I was reading the Jaccard distance treatment in Anand Rajaraman and Jeffrey D. Ullman and something that keeps nagging at me became clearer.
Is document indexing the wrong level for indexing?
Take a traditional research paper as an example.
You would give me low marks if I handed in a paper with the following as one of my footnotes:
# Principia Mathematica, Volume 1
But that is a perfectly acceptable result for a search engine. I am pointed to an entire document as relevant to my search.
True enough but hardly very helpful.
Search engines can take me to a document but that still leaves all the hard work to me.
Not that I mind the hard work but that hard work is done over and over again, as each user encounters the document.
Seems terribly inefficient to have the same work done each time the document is returned.
Say for example that I am searching for the proof that 1 + 1 = 2, I should be able to create a representative for that subject that points every searcher to the same location.
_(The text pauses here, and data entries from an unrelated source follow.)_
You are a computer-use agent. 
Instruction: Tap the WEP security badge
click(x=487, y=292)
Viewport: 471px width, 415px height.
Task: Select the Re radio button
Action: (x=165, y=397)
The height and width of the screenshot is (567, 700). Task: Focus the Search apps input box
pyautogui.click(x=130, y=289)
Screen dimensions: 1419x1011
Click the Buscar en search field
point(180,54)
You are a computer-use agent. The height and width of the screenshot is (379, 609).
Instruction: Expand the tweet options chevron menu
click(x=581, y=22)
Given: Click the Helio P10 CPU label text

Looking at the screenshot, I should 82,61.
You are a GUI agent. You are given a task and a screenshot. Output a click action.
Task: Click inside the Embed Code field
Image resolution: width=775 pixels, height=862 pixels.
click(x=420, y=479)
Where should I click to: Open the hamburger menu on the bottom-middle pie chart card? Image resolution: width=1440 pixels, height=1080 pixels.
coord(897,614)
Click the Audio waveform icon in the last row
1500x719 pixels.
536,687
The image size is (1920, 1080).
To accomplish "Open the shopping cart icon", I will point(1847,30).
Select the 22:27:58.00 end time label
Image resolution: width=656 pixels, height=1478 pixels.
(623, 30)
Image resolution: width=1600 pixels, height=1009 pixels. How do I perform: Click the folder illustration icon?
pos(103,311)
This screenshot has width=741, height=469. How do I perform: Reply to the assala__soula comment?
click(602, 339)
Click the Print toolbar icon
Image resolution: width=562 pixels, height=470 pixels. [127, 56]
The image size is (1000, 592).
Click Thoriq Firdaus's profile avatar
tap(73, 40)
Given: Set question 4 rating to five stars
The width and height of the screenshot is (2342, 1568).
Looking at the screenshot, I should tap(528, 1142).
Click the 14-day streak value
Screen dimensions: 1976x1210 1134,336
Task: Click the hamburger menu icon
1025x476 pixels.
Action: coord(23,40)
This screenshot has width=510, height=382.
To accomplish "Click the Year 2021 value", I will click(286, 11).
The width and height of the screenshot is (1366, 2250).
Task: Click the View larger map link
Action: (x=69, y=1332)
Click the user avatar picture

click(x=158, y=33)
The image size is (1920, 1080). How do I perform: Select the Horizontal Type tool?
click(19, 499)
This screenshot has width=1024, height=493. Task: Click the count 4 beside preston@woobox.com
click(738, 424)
As opposed to them digging out that bit of information for themselves.
I have heard that bit of information assigned various locations in Principia Mathematica. I am acquiring a reprint so I can verify its location for myself and will be posting its location.
Topic maps help because they are about subject indexing which I take to be different from document indexing.
A document index only tells you that somewhere in a document, one or more terms relevant to your search may be found. Not terribly helpful.
A subject index, on the other hand, particularly if made using a topic map, not only isolates the location of a subject but can also tell you additional information about the subject. Such as other information about the subject.